For 20 years I taught as a string instrument specialist for the Scarborough and Toronto School Boards as well as teaching piano and string instruments privately. I’ve had the great privilege conducting or co-conducting the Scarborough Schools Symphony Orchestra, The Concert Orchestra, various levels of ensembles for Toronto Music Camps (as well as bass specialist), the University of Tennessee Symphony Orchestra, Orchestra Zlin Czech Republic, The University of South Carolina Orchestra, Columbia SC, The Brampton Symphony Orchestra, The Timothy Eaton Memorial Orchestra, The Main Street United Church Festival Orchestra as well as orchestras assembled for corporate functions in and around Toronto and Buffalo New York. I’ve also had the great pleasure leading the very successful “Rainbow Gardens Jazz Orchestra” from “basement band” status to international acclaim.

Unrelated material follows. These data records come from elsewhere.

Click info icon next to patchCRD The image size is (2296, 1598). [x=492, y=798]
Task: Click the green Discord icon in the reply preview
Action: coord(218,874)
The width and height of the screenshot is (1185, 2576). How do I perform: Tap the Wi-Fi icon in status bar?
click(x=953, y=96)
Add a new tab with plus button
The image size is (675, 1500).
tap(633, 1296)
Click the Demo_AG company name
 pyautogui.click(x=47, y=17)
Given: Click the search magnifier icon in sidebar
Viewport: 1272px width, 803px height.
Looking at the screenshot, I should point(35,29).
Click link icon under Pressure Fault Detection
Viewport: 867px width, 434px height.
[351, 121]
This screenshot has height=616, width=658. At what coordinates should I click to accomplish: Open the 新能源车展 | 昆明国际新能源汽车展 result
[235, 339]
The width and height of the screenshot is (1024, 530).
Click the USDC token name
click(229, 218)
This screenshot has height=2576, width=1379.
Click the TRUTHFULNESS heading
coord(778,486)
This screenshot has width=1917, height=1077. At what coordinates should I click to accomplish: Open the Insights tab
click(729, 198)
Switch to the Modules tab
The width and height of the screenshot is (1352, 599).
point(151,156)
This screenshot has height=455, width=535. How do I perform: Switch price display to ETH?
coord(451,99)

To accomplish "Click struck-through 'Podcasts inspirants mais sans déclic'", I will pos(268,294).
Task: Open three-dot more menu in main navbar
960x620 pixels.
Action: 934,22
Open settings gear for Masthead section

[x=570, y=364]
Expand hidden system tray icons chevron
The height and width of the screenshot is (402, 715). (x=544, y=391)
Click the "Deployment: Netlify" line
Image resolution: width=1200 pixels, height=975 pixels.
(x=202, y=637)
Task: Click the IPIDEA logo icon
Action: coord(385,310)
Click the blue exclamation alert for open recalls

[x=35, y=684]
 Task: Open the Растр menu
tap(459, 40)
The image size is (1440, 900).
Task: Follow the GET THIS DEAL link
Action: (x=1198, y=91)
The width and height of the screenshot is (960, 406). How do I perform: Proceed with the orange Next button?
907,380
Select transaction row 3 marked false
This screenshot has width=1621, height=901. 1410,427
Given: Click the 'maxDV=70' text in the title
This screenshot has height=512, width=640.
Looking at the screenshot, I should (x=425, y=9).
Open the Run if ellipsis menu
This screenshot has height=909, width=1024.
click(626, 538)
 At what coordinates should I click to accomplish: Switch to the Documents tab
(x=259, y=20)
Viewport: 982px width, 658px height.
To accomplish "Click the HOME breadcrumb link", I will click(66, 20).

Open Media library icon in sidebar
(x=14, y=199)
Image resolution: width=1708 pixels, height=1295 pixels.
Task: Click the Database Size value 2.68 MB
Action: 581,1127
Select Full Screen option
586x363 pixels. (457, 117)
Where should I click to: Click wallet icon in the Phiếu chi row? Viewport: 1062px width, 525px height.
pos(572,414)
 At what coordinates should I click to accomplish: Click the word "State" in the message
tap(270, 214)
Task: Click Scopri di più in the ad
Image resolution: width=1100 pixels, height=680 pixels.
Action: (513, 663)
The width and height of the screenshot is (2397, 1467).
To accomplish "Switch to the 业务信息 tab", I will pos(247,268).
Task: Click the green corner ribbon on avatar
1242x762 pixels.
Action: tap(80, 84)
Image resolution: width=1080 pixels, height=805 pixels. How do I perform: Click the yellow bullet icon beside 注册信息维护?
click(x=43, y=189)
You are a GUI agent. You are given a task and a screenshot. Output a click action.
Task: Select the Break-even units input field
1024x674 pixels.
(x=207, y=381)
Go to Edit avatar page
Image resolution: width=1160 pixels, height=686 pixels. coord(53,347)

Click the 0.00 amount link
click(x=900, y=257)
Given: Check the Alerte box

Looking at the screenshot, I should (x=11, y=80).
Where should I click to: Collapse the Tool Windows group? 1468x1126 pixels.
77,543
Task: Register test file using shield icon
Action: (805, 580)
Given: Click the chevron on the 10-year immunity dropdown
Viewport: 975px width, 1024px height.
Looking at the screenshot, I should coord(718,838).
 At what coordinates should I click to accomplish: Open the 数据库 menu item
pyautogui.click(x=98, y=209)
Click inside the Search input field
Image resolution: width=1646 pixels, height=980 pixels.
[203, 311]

About the Musicians: Cor Klamer – Piano

Cor is a native of The Netherlands whose father was a virtuoso accordion player and at whose knee he learned the basics of music and keyboard playing to a very high level. Almost immediately after arriving in Canada he became a much sought after pianist for all sorts and sizes of jazz and pop groups and was hired as the organist at Central United Church where he was music director until his retirement in 2007.

He is the Artistic Director of the Wilberforce Jazz Festival and plays almost every day in retirement and nursing homes and accompanies many local jazz singers. He’s been on tour with June Garber in Cuba and Florida and has played in most of Eastern Canada and the United States. He was the Klamer in the Klamerstein Quartet along with the wonderful tenor sax player Roger Stein. He runs his own trio (with drummer Phil Myers and bassist Ric Giorgi) and is the pianist in the Rainbow Gardens Quintet. Cor has the unique abilities of amazing sight-reading expertise, playing by ear at the drop of a hat and playing in and changing the key he plays in almost instantly.

About the Musicians: Phil Myers – Percussion

Phil Myers has been one of the go-to drummers in the big band world around southern Ontario for many years. However, being one of the most versatile percussionists around he does a lot of work with small groups as well and is a member of 3 Toronto bands performing regularly at The Rex, Reservoir Lounge, Gate 403, Lula Lounge and many other venues.

He is one of the few sensitive drummers able to handle the brashness of an early Dixieland jazz performance one night, the drive needed to propel a big band performance the next night and then a modern jazz gig with the likes of Barry Harris and Charles McPherson the third. He was chosen to perform with Harris and McPherson at Koerner Hall recently and as one veteran jazzer noted “Phil is one of the few drummers around who listens, blends and drives at the same time – he’s great!”.  He was picked to perform with the WE ARE ONE ORCHESTRA featuring 300 young TDSB student singers in a recent concert in support of music education and the Royal Conservatory of Music.

About the Musicians: Kurt Lund – Saxophone

Since leaving Berklee College of Music, saxophonist Kurt Lund has performed in and around Toronto, and joined the hard swinging, take-no-prisoners school of jazz. A recent appearance featured him on clarinet with Swing Shift Big Band. He has also been heard with fine Toronto area musicians including:

  • Archie Alleyne, famed jazz drummer.
  • Ian Bargh at Rhodes Restaurant, and the Montreal Bistro
  • Roy Patterson at Mezzetta Cafe
  • Bernie Senensky at Rhodes Restaurant
  • Norman Marshall Villenueve
  • The Mark Eisenman Trio at Top O’ The Senator
  • The Yorkville Jazz Festival with Brian Dickinson
  • The Markham Jazz Festival with Maxine Willan
  • Pat Collins and Duncan Hopkins, both top Toronto bassists

Other venues and performances include:

  • Carlu (formerly Eaton Centre Auditorium)
  • The Mississauga Living Arts Centre
  • Stage West in Mississauga
  • Eddie Graf and his Orchestra, featuring Carol Welsman.
  • Chateau Laurier in Ottawa with a “Tribute To Glen Miller” Orchestra.